The commodity slump caused by China is adversely affecting some of the biggest raw material markets in the world, and now it shades the sparkle that Canada's Arctic diamond industry once had.
Reuters reported that diamond prices are declining due to the slow growth of Chinese jewelry demand adversely affecting Canada's long-term prospects for its diamond industry.
Canada's Northwest Territories (NWT), the third biggest producer of diamonds in the world, is expected to decrease its exploration spending by 54 percent in 2015. This is detrimental to an industry that takes 10 to 20 years before turning into a profitable mine.
NWT executive director Tom Hoefer said this condition is worrisome, especially since exploration is the main source of income in mining.
According to Mail & Guardian Africa, the cooling demand for diamond in China could hurt various diamond producing nations including Africa, Australia, Russia, and Canada, which accounts for 99 percent of global production of the precious stone in 2013.

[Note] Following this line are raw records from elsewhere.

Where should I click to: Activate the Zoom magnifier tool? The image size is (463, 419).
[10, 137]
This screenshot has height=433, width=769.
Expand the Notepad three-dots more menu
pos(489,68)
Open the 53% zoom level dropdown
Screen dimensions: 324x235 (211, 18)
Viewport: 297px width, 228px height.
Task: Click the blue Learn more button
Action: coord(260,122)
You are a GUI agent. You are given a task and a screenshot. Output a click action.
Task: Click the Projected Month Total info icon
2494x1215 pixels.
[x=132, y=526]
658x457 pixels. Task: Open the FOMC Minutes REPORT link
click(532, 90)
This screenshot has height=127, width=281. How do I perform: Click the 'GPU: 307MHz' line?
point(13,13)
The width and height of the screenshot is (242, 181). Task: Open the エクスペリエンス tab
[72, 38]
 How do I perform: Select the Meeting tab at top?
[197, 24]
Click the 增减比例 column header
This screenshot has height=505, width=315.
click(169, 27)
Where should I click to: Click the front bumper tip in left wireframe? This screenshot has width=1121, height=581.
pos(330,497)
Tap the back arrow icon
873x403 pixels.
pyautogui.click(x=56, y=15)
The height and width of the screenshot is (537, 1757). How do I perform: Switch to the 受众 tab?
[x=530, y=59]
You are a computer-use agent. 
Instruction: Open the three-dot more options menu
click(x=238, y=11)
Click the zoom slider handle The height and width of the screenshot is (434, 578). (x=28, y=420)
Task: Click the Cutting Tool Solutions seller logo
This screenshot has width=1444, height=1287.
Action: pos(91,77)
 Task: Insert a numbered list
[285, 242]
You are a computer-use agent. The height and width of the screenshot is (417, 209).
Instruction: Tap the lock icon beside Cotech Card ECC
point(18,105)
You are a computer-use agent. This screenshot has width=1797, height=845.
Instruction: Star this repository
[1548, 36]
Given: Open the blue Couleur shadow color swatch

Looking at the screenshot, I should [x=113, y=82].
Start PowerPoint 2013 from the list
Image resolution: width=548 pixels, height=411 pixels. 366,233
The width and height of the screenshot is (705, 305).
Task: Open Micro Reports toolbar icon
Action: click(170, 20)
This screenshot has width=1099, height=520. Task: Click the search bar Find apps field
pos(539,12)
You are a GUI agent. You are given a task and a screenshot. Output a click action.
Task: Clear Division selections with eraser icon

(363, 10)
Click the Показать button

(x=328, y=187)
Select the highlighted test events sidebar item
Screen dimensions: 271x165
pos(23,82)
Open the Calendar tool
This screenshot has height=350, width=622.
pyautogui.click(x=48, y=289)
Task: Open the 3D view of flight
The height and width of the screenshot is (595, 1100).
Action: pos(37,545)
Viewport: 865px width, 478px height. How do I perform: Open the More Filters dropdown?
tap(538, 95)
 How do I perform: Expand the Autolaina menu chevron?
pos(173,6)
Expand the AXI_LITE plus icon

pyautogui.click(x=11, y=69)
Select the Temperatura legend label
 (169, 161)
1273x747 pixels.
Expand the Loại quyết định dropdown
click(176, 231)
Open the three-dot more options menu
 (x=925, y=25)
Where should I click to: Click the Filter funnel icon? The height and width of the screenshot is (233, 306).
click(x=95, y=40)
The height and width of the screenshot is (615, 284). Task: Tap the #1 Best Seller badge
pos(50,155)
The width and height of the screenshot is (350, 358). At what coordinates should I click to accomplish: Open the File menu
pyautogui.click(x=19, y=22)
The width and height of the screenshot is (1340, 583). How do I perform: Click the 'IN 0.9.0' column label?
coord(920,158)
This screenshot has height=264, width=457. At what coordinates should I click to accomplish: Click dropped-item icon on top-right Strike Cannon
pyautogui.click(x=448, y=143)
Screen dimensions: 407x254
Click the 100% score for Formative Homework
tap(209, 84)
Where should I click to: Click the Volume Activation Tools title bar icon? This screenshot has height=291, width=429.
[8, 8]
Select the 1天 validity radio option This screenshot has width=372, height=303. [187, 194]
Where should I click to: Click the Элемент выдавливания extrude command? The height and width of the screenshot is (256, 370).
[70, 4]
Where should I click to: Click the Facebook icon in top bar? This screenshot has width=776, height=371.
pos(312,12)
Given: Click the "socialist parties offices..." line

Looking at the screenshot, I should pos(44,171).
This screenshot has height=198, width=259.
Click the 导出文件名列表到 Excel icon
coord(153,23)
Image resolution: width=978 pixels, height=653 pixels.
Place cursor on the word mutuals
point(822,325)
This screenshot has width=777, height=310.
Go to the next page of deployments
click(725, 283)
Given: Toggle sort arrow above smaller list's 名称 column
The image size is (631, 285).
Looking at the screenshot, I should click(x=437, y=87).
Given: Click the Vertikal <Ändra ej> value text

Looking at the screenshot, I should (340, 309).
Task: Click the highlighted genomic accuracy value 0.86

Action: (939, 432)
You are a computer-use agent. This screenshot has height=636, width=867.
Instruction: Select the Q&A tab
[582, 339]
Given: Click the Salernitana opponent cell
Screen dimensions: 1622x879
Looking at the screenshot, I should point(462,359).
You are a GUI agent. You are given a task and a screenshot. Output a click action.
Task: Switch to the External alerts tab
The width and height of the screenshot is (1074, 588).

Mining writes that Zimnisky Global Rough Diamond Price Index diamond prices dropped almost 12 percent in the last year, lowering producers' profits. Prices slumped even lower during the second half of 2015. The onslaught continued to trouble the diamond sector, as dealers are having a hard time selling their inventory to softening markets, especially China, which is the second largest consumer of diamonds in the world next to the United States.
The top producer of diamonds in terms of value is the Anglo American-owned De Beers. It expected growth in sales in China this year. Last year, it grew 5 percent from 29 percent in 2011. The firm forecasted a poor demand for diamond jewelry in a global scale in its 2015 yearly outlook.
Miners are now lowering production as a strategy to keep up with the supply glut. De Beers even cut off its global output three times this year.